Les grandes banques ne font pas d’innovation en interne. Les grands conglomérats technologiques n’innovent même pas. Ils acquièrent de nouvelles idées, innovations et équipes qui ont déjà fait l’innovation. Lorsqu’ils veulent une nouvelle technologie non développée dans le cadre de leur portefeuille de technologies internes, ils en parlent parfois aux journalistes afin qu’ils commencent à la couvrir, ce qui suscite l’intérêt du marché. Et puis les startups commencent à travailler sur le problème. Ils voient l’opportunité et commencent à collecter des fonds pour tenter d’exécuter, et les grandes entreprises technologiques se contentent d’observer. Et puis, un ou deux ans plus tard, ils acquièrent la meilleure entreprise de l’espace et l’intègrent à leurs conglomérats.

Le modèle traditionnel de la stratégie de développement Big Tech est d’acquérir des startups déjà performantes, car elles peuvent le faire sans aucun risque. Ils paient un peu plus, mais ils n’ont pas de risque d’échec. La startup et ses investisseurs assument tous les risques. Facebook, par exemple, a acheté Instagram en 2012 et WhatsApp en 2014 exactement pour cette raison. Et ces achats ont suscité de sérieuses préoccupations concernant le «monopole des données» de Facebook.
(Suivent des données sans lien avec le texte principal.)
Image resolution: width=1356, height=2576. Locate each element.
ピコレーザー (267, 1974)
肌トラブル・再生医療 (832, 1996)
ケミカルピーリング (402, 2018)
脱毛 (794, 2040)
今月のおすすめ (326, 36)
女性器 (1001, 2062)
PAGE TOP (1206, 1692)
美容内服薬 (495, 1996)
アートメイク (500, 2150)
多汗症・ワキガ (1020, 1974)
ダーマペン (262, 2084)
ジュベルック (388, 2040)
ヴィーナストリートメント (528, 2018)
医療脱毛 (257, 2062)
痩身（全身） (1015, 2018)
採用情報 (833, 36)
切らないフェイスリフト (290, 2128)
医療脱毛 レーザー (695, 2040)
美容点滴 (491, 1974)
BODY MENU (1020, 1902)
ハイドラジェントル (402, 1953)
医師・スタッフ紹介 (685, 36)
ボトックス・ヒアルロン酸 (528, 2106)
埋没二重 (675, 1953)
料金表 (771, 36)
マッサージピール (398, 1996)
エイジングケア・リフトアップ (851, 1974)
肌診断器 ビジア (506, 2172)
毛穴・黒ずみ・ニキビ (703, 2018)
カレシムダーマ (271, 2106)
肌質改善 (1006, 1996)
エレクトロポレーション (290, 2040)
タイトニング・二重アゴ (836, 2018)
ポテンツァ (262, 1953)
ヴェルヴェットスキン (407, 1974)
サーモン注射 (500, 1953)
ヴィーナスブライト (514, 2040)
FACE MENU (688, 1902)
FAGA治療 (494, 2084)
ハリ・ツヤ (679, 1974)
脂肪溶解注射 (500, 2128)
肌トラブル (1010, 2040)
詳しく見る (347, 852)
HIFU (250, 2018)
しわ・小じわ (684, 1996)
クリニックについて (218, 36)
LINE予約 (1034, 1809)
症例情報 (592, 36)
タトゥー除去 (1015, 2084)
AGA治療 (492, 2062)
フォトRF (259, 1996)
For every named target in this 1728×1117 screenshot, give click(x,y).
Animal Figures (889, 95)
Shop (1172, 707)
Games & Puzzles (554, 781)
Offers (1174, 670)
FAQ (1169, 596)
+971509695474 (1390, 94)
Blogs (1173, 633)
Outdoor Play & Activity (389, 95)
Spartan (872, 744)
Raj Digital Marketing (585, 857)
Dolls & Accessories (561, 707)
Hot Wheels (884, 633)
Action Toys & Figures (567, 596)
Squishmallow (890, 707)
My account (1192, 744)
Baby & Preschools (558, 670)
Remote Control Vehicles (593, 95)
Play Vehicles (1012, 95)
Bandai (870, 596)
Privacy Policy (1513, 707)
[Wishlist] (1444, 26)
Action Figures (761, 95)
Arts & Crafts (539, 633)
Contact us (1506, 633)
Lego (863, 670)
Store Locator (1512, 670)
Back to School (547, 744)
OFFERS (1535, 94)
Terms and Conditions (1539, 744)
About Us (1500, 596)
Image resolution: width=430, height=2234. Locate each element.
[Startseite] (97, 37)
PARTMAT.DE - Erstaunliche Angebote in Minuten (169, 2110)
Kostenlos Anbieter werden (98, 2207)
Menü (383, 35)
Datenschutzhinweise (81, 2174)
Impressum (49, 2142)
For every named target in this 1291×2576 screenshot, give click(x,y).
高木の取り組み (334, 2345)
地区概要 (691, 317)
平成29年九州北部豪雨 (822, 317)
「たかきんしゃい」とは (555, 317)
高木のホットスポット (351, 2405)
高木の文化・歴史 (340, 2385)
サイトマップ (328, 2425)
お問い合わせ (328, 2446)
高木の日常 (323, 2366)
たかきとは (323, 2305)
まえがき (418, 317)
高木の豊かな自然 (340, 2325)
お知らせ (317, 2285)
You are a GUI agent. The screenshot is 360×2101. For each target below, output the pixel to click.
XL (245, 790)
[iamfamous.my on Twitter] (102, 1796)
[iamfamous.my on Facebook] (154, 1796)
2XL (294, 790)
Les sociétés financières adoptent également cette approche. Tous les grands acteurs ont des programmes d’accélération pour cette raison. Ils trouvent des startups, qui ont des idées qu’ils pourraient vouloir intégrer à l’avenir, et ils leur fournissent certaines ressources. Les grandes institutions financières achètent ensuite les idées une fois qu’elles sont développées pour les mettre en œuvre.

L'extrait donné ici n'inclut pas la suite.